TASK DATA:
◆ ◆ ◆ ◆ ◆
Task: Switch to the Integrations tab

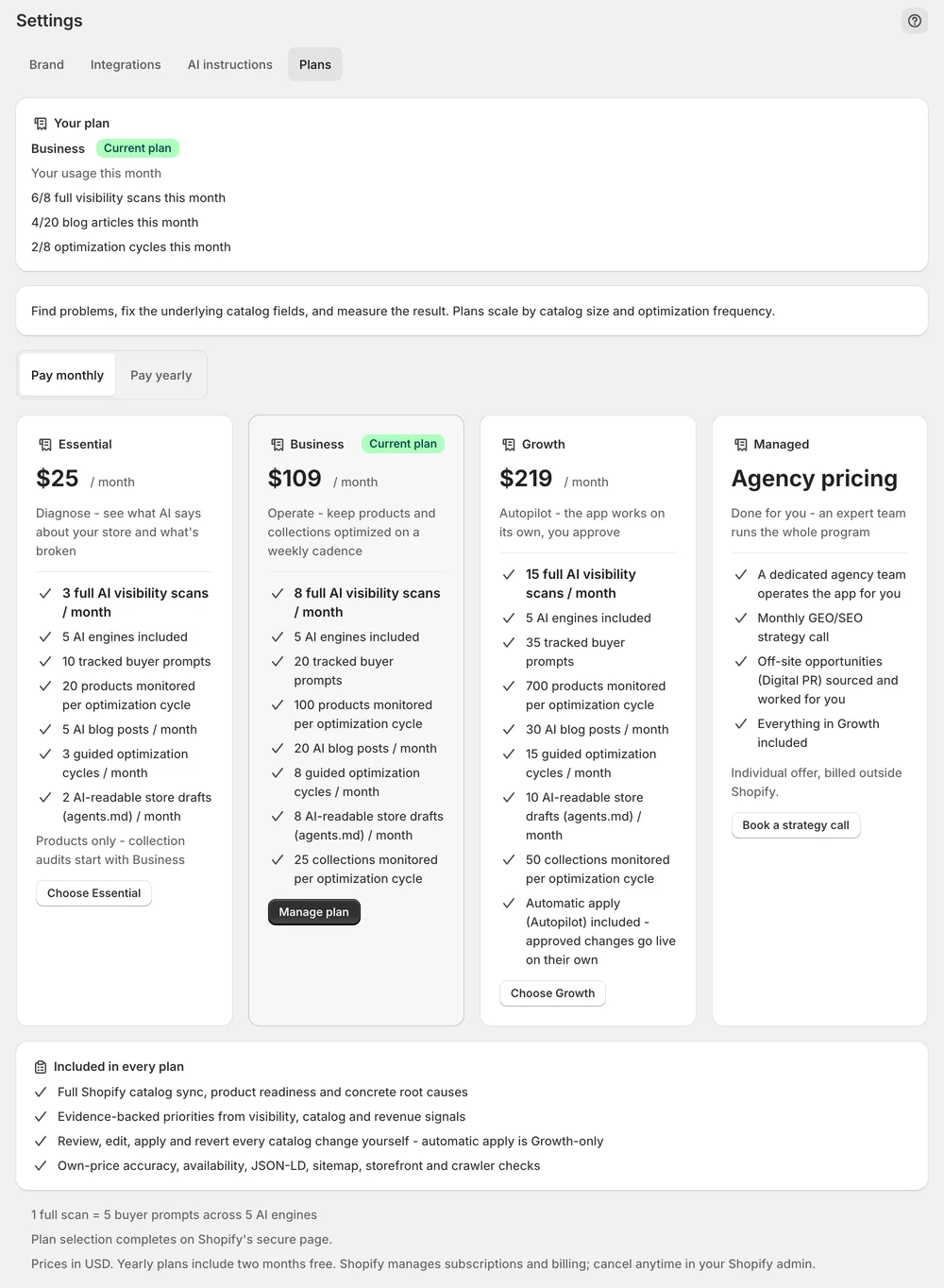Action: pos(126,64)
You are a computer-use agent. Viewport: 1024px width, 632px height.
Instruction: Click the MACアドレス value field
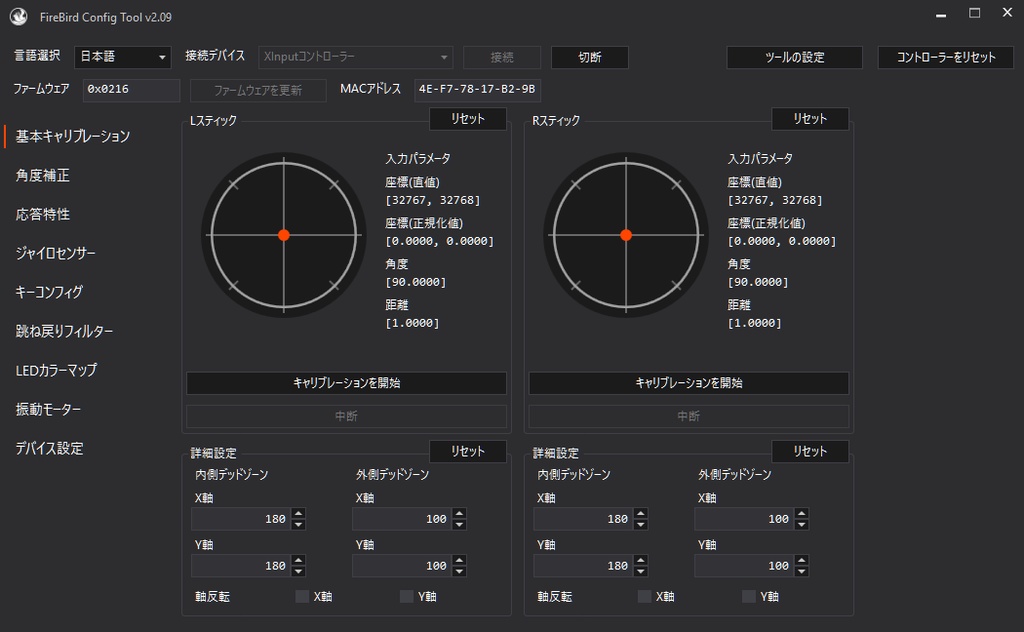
◆ ◆ ◆ ◆ ◆
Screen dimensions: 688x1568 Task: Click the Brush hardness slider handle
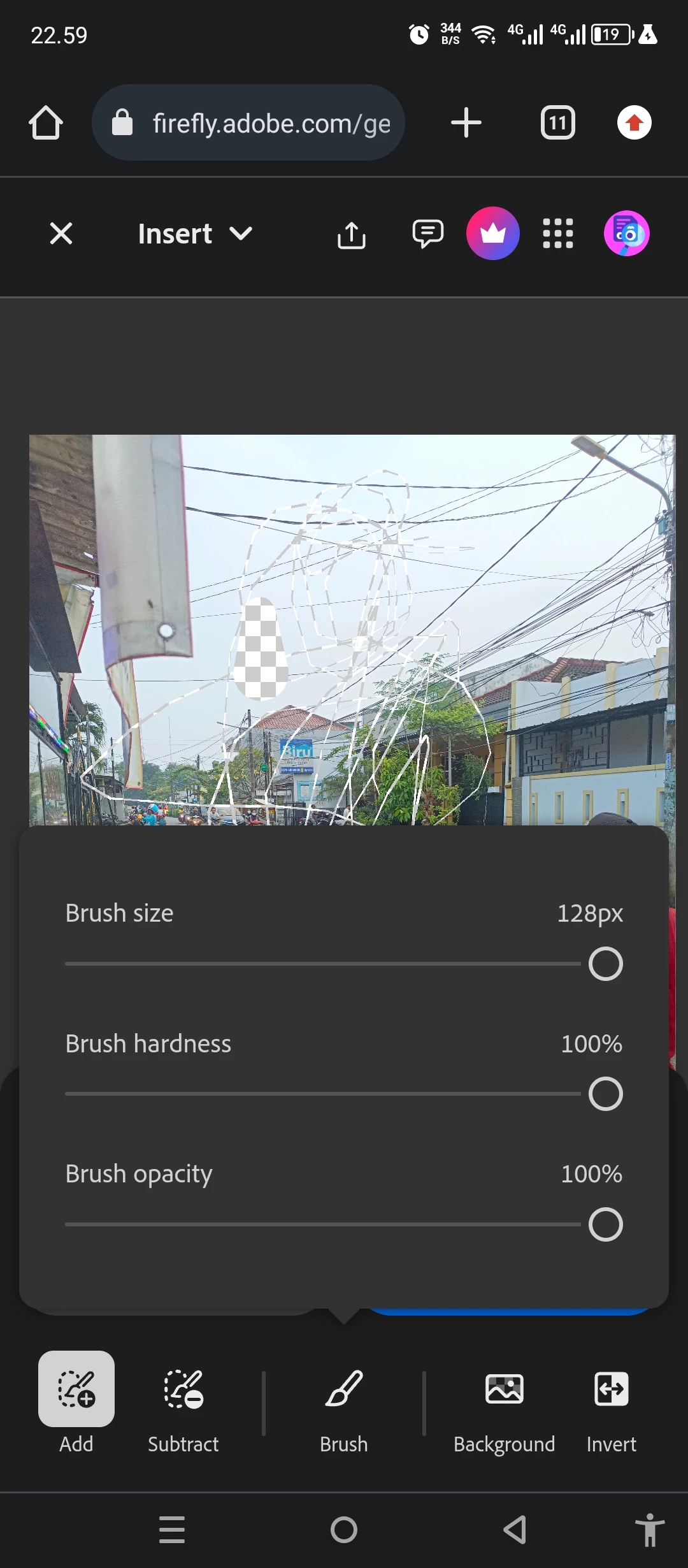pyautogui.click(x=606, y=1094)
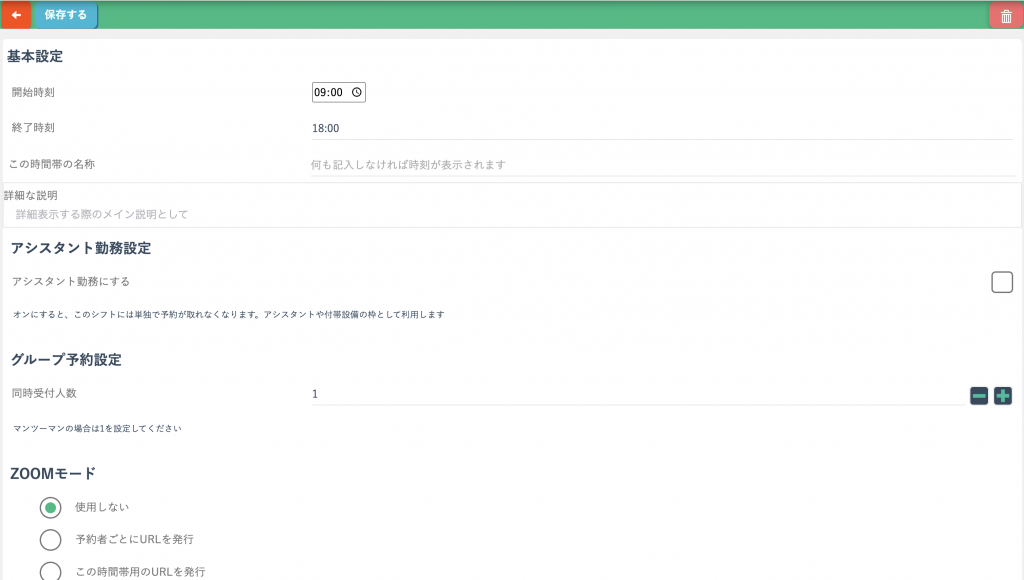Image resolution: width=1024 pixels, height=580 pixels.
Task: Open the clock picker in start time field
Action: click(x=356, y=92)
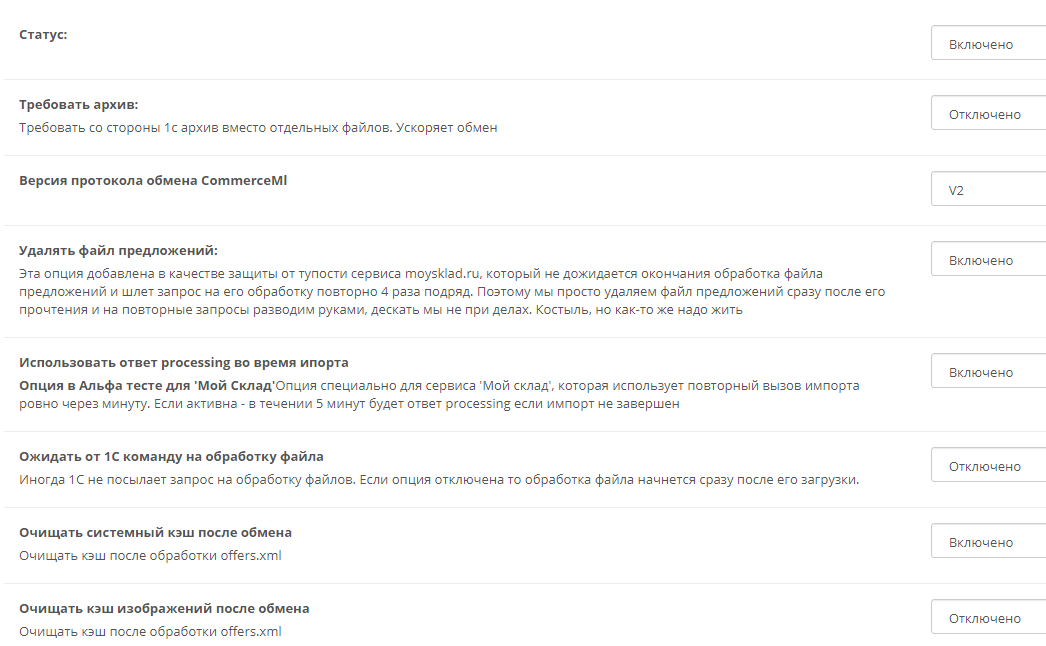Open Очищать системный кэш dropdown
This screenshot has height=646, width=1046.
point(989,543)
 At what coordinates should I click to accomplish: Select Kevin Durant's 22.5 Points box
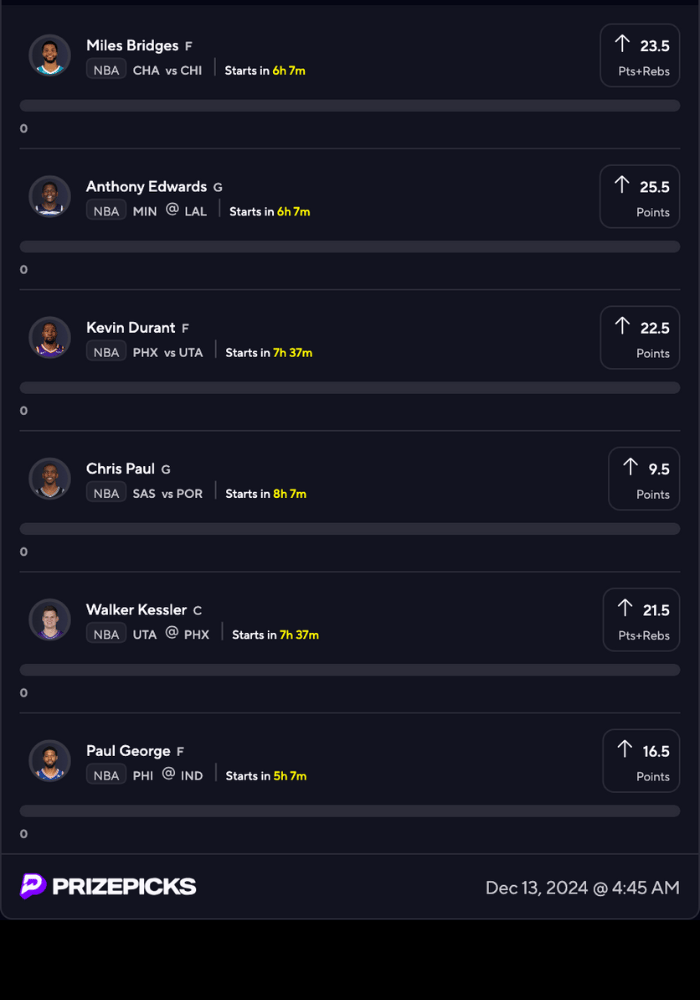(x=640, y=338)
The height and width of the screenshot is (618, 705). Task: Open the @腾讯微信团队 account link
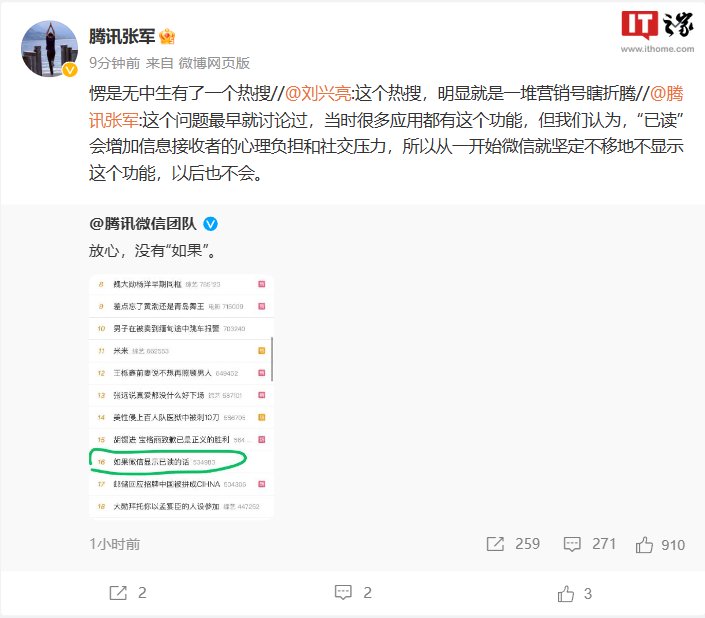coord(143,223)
◆ ◆ ◆ ◆ ◆
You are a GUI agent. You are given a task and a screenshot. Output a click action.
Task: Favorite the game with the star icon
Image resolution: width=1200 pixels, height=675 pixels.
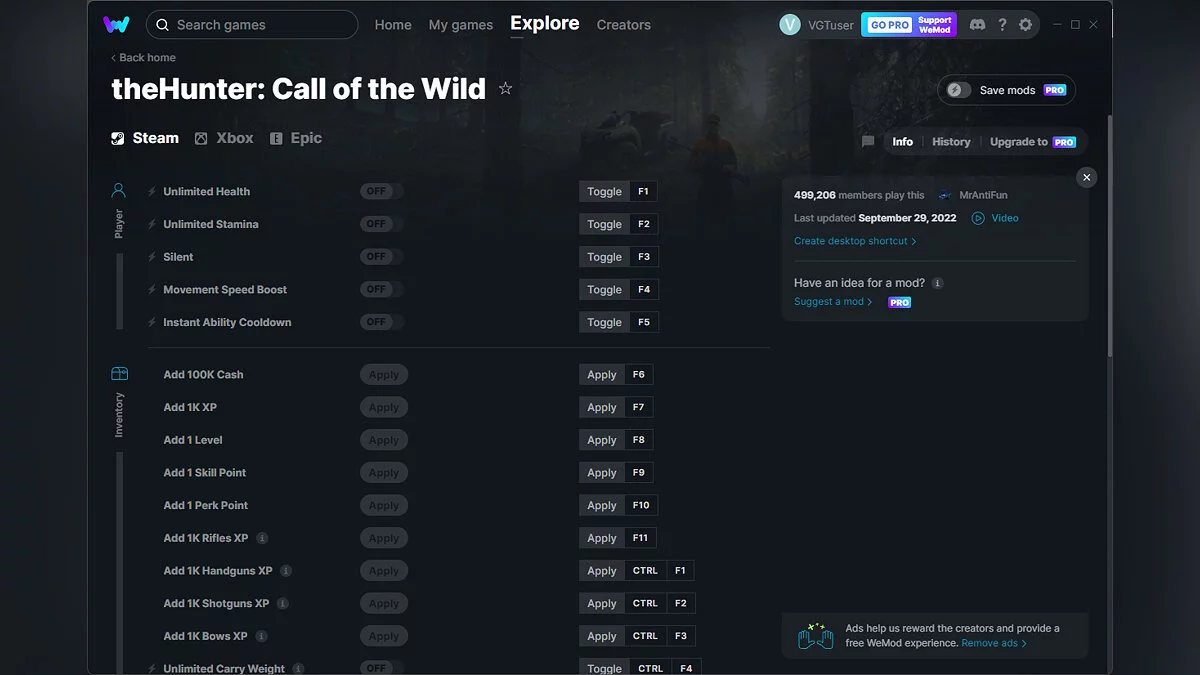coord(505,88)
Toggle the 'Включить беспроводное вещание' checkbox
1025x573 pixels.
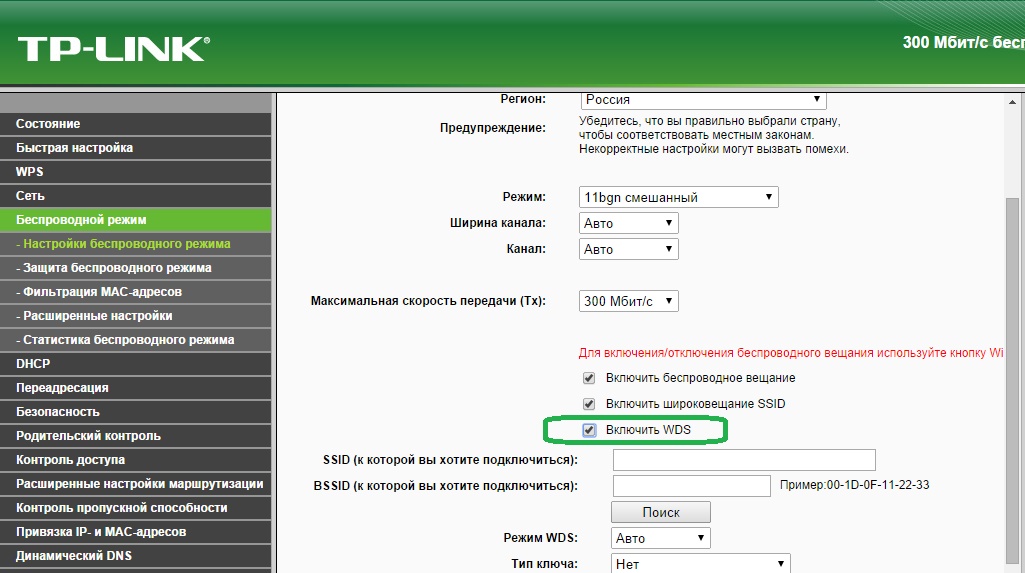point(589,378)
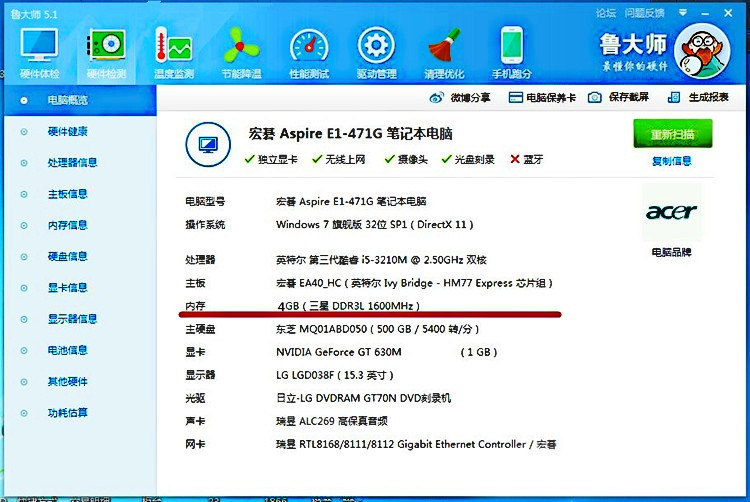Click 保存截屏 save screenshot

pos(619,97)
◆ ◆ ◆ ◆ ◆
TASK STATEMENT: Every line above from the line with "You are a computer-use" to the line with "Instruction: Click the MACアドレス value field", both included, must be reproduced exactly, and no other line may appear.

REPLY:
You are a computer-use agent. Viewport: 1024px width, 632px height.
Instruction: Click the MACアドレス value field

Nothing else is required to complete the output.